On 10 January 1944, a trade commission conducted an inspection of the wholesaler. The inspectors were critical of the way it was run. The inspection was carried out in the presence of Janocha’s wife. Janocha knew very well that his behavior was a threat to the company. Merchants from the neighboring shops tried to persuade him to be more cautious, but he disregarded their warnings, only no longer showing up at his company.

On 11 January 1944, my husband went to Warsaw on business and did not return to Piastów that day. The following day I went to Warsaw and learned that he had been arrested in the company building along with Janocha’s wife and Stanisław Ochmański, Bronisław Oziembły, Hanna Bocewicz and Sajkowicz (I don’t know her first name), all of whom worked for the wholesaler. Janocha himself was absent and thus managed to avoid arrest.

I don’t know whether Janocha was a Volksdeutch. Janina Górska, who lives at Wolska Street 82 in Warsaw, told me that Janocha had confessed to her to being a Volksdeutch and that once the Poles were back in control of the country he would become a good Pole.

I know for sure that Janocha’s brother, Paweł, was a Reichsdeutsch, first working as an official in the General Government in Kraków and then joining the German army.

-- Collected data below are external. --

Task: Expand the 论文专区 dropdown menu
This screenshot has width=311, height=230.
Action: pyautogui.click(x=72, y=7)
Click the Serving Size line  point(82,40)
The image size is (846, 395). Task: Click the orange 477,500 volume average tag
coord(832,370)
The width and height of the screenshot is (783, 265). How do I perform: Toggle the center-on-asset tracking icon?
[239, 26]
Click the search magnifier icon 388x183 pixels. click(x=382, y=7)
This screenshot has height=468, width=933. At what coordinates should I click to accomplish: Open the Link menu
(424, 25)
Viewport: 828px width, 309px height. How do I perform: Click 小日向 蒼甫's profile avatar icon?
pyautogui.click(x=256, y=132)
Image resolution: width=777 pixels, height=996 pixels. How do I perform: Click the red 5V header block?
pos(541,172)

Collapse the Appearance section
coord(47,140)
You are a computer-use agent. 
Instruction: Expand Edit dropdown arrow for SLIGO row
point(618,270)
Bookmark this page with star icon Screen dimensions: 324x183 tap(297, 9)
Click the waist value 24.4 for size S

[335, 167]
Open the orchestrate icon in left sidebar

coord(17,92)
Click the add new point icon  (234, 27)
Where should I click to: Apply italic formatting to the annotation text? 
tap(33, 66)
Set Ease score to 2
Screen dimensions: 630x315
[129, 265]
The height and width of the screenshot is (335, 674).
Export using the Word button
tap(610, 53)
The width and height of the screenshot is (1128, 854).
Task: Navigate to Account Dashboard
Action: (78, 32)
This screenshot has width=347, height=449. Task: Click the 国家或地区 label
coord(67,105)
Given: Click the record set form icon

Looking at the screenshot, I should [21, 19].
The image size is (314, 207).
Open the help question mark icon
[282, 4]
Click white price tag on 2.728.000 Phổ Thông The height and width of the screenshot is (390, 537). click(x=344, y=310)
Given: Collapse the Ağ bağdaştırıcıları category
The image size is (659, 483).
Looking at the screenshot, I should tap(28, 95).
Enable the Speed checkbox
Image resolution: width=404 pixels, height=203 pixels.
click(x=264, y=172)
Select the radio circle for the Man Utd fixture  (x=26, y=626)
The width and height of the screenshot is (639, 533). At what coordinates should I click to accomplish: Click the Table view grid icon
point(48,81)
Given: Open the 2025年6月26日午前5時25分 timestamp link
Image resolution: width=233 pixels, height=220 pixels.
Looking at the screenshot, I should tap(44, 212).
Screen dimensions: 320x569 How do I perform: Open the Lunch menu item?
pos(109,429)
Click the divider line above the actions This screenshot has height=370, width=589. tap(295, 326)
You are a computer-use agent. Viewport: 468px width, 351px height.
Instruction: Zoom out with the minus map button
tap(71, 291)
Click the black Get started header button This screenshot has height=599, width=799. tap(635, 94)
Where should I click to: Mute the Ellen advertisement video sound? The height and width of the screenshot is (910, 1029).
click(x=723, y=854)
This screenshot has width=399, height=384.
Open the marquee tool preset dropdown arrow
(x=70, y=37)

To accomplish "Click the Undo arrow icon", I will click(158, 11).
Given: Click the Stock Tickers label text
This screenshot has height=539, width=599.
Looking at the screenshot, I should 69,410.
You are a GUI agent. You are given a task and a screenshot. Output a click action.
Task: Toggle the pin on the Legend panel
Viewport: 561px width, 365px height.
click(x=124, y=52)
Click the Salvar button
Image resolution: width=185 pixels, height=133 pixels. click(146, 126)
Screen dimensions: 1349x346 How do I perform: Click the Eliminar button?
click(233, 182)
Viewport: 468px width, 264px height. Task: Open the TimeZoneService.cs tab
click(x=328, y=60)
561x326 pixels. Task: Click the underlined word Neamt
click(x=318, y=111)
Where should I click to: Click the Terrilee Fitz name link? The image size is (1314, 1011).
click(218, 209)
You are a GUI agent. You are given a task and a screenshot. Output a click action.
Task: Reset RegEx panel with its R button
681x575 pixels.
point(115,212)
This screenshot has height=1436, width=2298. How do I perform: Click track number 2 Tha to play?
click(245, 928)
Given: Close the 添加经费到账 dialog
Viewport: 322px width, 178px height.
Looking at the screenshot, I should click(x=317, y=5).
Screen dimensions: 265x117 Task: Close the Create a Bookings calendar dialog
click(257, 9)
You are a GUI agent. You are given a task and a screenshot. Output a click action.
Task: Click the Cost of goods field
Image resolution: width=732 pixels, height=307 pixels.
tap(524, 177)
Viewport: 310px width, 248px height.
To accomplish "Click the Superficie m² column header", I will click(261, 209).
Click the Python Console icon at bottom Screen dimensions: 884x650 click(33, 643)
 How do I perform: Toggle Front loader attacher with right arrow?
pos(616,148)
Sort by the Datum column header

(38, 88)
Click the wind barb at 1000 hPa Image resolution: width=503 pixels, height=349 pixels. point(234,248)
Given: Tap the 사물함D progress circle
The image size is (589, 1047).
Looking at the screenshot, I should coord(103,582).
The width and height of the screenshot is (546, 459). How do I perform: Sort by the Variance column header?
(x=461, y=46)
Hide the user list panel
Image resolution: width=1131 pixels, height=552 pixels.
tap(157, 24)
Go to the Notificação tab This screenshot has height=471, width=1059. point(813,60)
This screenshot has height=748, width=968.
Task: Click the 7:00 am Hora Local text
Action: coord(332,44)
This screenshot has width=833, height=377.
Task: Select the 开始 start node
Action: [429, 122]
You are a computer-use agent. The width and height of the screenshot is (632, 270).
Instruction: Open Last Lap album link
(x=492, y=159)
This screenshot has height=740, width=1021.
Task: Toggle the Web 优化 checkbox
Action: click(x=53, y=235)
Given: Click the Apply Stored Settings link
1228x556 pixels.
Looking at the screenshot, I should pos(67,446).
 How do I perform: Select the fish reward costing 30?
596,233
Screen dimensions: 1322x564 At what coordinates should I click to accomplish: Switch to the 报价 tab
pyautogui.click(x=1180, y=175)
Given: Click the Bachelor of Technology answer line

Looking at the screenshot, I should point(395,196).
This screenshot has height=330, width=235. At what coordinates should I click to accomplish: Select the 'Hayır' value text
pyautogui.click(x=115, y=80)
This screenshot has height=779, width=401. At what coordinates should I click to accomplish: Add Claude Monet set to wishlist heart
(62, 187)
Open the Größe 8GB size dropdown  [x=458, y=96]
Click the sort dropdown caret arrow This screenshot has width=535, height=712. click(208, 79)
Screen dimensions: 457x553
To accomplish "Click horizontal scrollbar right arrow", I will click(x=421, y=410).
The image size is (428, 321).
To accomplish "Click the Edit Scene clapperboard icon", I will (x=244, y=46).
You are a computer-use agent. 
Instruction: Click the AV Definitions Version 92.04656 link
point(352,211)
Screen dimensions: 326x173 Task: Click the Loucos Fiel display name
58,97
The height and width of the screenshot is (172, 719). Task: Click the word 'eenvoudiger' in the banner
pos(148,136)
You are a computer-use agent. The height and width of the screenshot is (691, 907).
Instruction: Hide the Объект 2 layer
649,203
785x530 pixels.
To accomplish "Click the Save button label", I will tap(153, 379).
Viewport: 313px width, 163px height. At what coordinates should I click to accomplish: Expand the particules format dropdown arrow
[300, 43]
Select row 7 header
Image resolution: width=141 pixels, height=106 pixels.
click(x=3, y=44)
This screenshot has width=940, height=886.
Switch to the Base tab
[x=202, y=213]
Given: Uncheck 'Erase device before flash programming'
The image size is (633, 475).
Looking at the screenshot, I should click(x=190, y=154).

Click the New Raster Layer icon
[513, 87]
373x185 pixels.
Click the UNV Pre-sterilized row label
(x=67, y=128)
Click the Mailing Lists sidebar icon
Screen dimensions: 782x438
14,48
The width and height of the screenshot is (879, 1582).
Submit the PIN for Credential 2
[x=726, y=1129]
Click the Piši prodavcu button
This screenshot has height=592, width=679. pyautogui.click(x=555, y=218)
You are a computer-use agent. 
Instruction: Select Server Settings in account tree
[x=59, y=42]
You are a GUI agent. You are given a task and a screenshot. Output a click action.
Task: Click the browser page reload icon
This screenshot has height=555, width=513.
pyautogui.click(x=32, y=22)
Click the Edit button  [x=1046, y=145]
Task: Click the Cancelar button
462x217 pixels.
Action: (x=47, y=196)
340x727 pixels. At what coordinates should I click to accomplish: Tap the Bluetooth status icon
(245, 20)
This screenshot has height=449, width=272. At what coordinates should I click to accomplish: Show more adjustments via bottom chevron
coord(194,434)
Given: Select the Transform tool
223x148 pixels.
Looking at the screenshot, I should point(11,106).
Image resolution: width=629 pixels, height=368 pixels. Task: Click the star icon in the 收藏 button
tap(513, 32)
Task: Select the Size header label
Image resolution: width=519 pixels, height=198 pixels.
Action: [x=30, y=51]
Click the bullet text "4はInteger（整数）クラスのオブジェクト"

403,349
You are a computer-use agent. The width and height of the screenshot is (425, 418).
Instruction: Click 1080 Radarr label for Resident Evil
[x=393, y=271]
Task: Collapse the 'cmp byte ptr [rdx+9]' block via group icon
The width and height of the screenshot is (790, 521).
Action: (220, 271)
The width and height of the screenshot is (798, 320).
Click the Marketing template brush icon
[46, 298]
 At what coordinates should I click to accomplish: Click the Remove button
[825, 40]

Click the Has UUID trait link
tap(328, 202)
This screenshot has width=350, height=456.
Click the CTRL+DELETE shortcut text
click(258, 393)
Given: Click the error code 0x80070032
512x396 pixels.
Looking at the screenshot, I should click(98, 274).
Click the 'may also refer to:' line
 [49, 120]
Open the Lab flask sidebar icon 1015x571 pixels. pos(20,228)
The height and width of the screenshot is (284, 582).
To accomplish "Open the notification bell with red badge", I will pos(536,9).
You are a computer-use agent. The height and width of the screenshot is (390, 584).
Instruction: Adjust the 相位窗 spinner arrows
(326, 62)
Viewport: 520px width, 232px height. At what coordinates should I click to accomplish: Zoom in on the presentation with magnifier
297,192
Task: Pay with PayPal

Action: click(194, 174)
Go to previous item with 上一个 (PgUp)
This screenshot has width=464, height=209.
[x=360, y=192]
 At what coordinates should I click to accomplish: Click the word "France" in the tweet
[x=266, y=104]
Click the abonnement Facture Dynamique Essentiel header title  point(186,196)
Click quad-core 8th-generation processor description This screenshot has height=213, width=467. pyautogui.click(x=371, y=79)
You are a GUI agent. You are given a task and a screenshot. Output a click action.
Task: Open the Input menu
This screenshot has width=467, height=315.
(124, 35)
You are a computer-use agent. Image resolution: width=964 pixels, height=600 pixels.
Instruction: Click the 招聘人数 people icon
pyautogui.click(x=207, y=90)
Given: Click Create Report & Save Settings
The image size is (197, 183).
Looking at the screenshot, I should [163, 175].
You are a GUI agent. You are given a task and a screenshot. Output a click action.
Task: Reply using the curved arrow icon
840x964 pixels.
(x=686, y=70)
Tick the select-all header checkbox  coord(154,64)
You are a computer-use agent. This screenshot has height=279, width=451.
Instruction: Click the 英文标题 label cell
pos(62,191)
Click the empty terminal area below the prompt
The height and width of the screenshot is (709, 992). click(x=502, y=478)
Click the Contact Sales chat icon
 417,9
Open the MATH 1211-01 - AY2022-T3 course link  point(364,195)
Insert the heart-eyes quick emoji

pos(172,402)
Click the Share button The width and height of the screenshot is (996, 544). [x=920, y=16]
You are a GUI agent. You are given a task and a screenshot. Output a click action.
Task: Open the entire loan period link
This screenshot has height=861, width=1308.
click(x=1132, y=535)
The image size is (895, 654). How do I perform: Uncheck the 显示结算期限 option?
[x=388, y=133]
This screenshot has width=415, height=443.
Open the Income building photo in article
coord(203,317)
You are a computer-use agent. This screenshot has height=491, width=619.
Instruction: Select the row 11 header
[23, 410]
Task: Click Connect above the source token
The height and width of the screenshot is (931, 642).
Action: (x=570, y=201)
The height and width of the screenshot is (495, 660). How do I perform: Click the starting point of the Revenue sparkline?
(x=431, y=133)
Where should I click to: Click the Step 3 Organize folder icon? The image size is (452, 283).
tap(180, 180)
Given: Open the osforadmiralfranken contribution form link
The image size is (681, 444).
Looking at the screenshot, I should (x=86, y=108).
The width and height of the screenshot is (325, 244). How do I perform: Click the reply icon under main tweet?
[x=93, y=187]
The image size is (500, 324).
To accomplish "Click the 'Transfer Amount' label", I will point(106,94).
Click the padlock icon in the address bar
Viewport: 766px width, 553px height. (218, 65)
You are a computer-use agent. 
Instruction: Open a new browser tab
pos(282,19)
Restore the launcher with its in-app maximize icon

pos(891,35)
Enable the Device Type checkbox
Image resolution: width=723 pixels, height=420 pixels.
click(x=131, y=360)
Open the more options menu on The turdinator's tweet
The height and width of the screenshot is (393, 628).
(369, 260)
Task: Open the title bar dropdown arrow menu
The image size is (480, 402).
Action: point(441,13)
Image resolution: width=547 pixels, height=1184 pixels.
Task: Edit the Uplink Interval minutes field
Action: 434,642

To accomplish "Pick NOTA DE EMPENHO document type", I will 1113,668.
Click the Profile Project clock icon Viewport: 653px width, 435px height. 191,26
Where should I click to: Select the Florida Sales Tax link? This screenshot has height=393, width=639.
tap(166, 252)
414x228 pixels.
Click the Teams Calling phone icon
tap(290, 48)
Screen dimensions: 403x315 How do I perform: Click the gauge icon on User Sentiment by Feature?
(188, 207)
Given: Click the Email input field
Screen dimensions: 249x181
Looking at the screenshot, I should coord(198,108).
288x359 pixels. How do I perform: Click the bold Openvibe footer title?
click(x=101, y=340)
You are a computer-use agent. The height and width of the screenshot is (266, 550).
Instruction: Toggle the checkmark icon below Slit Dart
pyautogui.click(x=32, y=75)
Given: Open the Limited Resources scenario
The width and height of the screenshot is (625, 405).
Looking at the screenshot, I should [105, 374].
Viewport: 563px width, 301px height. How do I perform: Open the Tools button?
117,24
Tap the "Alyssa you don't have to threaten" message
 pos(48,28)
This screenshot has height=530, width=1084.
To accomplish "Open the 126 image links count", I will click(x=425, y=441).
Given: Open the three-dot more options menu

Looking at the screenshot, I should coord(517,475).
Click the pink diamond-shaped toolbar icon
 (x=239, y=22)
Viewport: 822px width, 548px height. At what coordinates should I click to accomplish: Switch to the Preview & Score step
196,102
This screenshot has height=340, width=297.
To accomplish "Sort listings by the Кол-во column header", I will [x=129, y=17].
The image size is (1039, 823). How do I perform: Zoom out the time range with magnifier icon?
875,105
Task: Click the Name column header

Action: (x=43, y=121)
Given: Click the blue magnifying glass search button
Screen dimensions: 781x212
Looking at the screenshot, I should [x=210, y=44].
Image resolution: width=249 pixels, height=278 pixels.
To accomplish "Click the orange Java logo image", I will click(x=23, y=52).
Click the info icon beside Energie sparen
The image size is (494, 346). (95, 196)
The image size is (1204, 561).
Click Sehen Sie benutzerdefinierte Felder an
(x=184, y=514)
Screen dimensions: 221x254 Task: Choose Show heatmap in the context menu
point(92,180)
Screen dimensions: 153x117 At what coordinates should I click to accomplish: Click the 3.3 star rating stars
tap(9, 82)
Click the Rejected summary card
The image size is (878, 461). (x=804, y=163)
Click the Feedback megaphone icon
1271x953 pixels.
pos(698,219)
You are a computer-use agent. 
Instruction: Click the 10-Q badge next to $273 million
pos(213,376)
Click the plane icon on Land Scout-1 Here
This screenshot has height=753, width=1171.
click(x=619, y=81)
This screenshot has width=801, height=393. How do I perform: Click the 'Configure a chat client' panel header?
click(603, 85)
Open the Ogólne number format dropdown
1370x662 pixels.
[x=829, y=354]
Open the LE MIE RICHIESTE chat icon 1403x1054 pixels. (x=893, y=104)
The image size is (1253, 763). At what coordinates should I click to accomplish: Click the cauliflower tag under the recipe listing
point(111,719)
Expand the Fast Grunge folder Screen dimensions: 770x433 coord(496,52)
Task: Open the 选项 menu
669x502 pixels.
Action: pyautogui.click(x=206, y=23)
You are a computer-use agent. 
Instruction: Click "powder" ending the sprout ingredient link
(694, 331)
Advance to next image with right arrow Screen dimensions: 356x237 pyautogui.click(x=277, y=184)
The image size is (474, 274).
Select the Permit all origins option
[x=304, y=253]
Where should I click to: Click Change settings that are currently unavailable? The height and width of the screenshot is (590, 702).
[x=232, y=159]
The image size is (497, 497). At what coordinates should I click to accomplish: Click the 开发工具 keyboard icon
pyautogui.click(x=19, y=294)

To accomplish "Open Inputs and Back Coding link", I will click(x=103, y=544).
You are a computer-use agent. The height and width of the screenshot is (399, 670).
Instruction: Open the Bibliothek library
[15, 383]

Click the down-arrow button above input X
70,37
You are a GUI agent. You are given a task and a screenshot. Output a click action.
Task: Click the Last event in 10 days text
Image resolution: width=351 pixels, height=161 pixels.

After my husband’s arrest I went to Janocha, pressing him to try to secure the release of my husband and the other workers. He assured me he was doing his best to get them released and told me to abstain from doing anything because I might ruin the whole thing and he had one kilogram of gold set aside [to set them free]. This situation lasted until 28 January when lists of names of people the Germans had executed or were holding prisoner were posted up around Warsaw. Ochmański, Oziębło and my husband were among those imprisoned. However, they all appeared on the list of people executed, which was put up on 31 January 1944. The list provided the date of the execution – 28 January.

I don’t know how many people were shot at the time, but there was only one execution that day, on Aleje Jerozolimskie, near the corner of Marszałkowska Street. Ochmański was 18 years old and Oziembło was 27.

Ochmański’s family live at Koźmińska Street 2, but I don’t know the location of Oziembło’s home. Ochmański worked for the firm as an office boy in order to secure a labor card for himself. Oziembło was a sales assistant. I don’t know what happened to Janocha’s wife. Hanna Bocewicz and Sajkowicz were taken to the Ravensbrück camp and have not yet returned.

Janocha’s brother, Paweł, relying on his connections as a German soldier, arranged for Janocha to get back the keys to his private apartment and to his firm. Janocha had his firm renovated. He now lives with his brother at his sister’s home in Katowice at Kilińskiego Street 28, flat 8.

When I called for him to compensate me for my husband’s death, he gave me, in November 1945, 10,000 zlotys – three months of my husband’s pay. When I claimed further allowance he promised to pay me that month, but began yelling at me and, refusing to give me any money, said that my husband had been executed through his own fault. However, there can be no doubt that my husband was arrested because of Janocha’s “deals” and that it was Janocha who was responsible for what had happened. The arrest was followed by execution, for which Janocha cannot be blamed.

I know that Janocha was great friends with Kaczmarek (I don’t know his name), a Pole displaced from Poznań, a Gestapo informer. Everyone knew about it and the Underground decided to eliminate him. During the attempt on his life, which took place on Grzybowski Square, in Kaczmarek’s shop, the Underground accidentally killed his father and Kaczmarek escaped unhurt. He is believed to be hiding somewhere near Warsaw, a fact which even Janocha admitted.

Sajkowicz lives in Włochy, near Warsaw, 64 or 46, flat 2, and Bocewicz lives in Warsaw in Grochów at Dobrowoja Street 13, unless she has already gone to the West.

I wish to add that in 1941 in conversation with Janocha, my husband had said that he saw no difference between German and Soviet culture, and Janocha, who had been praising German culture and everything German replied: if we were not in my brother’s firm, you would be hanged for saying such things.

The report was read out.

I am providing the address from a package addressed to Janocha.